There are many custom scripts to wrap around systemd so you can still use old style commands. Apt is pretty slow (and again packages come with custom scripts) and stuff like apt-xapian-index will just gobble up all your CPU if you are on a slow system.

Debian has many scripts to automate things for a nice experience, but it's certainly not minimal.


I think "vanilla" is perfect term for it. Most of the software is just vanilla compile + whatever it is needed to play nicely with rest of the system.

Most defaults are sensible and close to what app itself provides, again with exceptions to play nicely with rest of the system.

Most packages also come with bunch of recommended ones that extend functionality which means a bit extra space used, but just

    APT::Install-Recommends "0";
fixes that (I'd recommend that for servers but not for desktops unless you're seriously space constrained).

And most important thing is that upgrade works. I installed my desktop in ~2008 and just upgraded across the ages, the install older than every single component in my machine.

> There are many custom scripts to wrap around systemd so you can still use old style commands.

That's just not breaking old stuff, minimal doesn't really need to mean "just breaks your old scripts that worked fine up until now".

And it's kinda required for transitionary period, some packages still use /etc/init.d/* to start for example and AFAIK Debian still haven't said "systemd is the only way forward" which means many packages provide both /etc/init.d/* for SysV boot and /lib/systemd/system/* for Systemd boot.

> and stuff like apt-xapian-index will just gobble up all your CPU if you are on a slow system

How is tool that's not even in standard install relevant to anything?


Alpine base rootfs is just a few megabytes, while Arch is like 100-200MB. I usually encounter Alpine in Docker containers when people want to wrap just one specific service and have save space on things that are not essential for it (it would be wasteful to ship your 20MB app in a 200MB Arch/Debian container).

I didn't know Alpine was useful as a working machine though.


A Debian Slim Docker image is 20MiB, and in my experience by the time you install all the dependencies of your app in an Alpine image, it’s bigger than the equivalent based on Debian Slim.


> A Debian Slim Docker image is 20MiB, and in my experience by the time you install all the dependencies of your app in an Alpine image, it’s bigger than the equivalent based on Debian Slim.

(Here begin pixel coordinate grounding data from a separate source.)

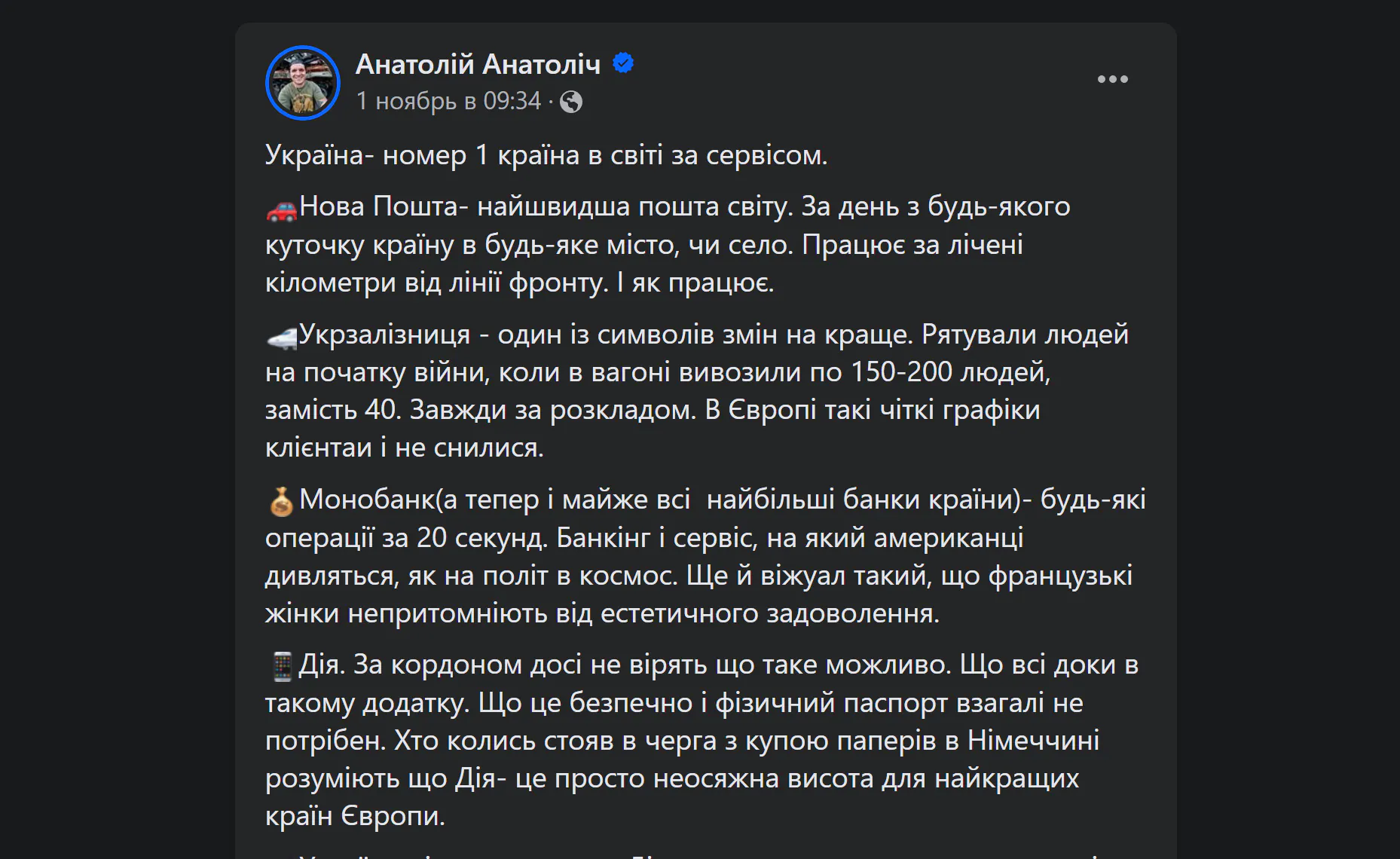Screen dimensions: 1400x859
Task: Open Анатолій Анатоліч's profile picture
Action: coord(303,83)
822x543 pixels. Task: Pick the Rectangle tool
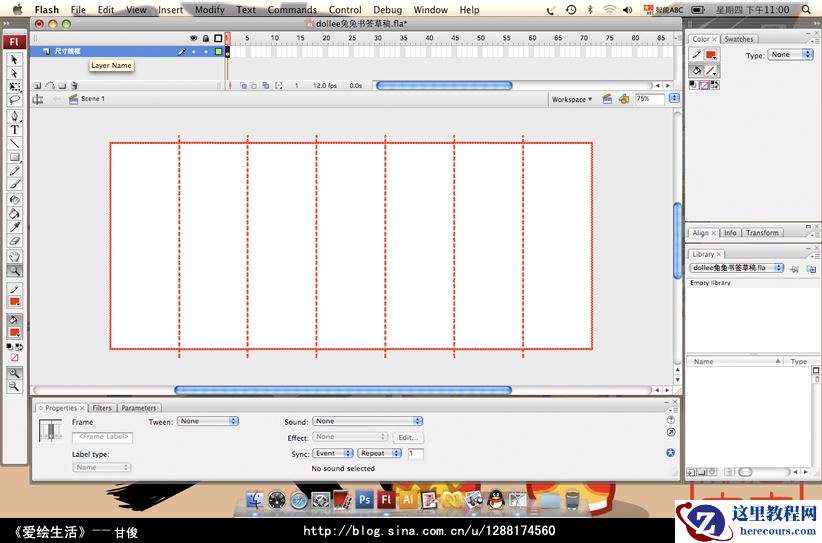pos(15,157)
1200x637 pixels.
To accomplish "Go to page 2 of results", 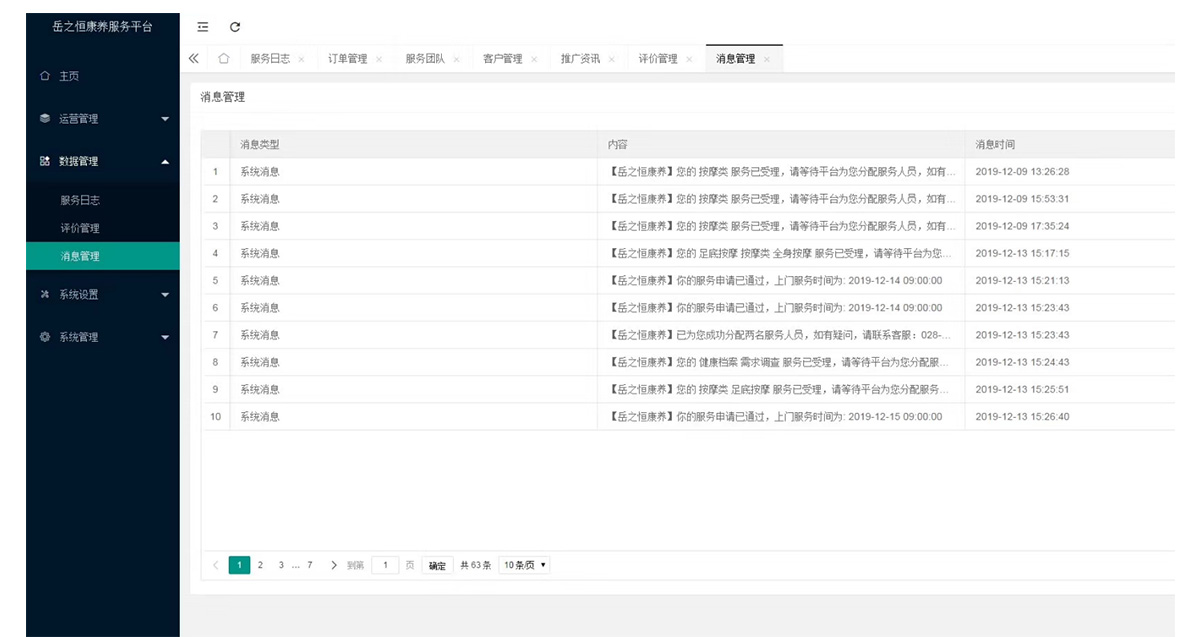I will pyautogui.click(x=260, y=565).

This is true, also while Alpine is an excellent base image, some people have run into troubles with musl/busybox and prefer to use Debian/Ubuntu or whatever else they're familiar with as their container base.

Then again, I kind of went in the opposite direction and use Ubuntu as the base for all of my container images and install software "the normal way": for example, getting OpenJDK through apt as I would on a server with Ansible, or for my local dev machine, without any of the fanciful optimizations or clever hacks to keep the file sizes down.

The downside of this is that my base images are multiple hundreds of MB in size (even after cleaning apt cache in the same step as doing the install, to avoid adding that to the layers), but on the bright side that hardly matters because I use the same base images for all of my containers so only the changes for that particular image need to be transferred through the network and like 40-80% of the layers remain consistent: https://blog.kronis.dev/articles/using-ubuntu-as-the-base-fo...

It's not "optimal" from a size perspective, but it's delightfully simple and approachable.


Arch latest docker image is 135MB[0], whereas Debian stable-slim is 30MB[1]

[0]https://hub.docker.com/_/archlinux/tags

[1]https://hub.docker.com/layers/library/debian/stable-slim/ima...


It works fine on older machines. setup-xorg after the installing process, add a light WM such as wmaker or jwm for parent commenter's pentium II and he/she is done.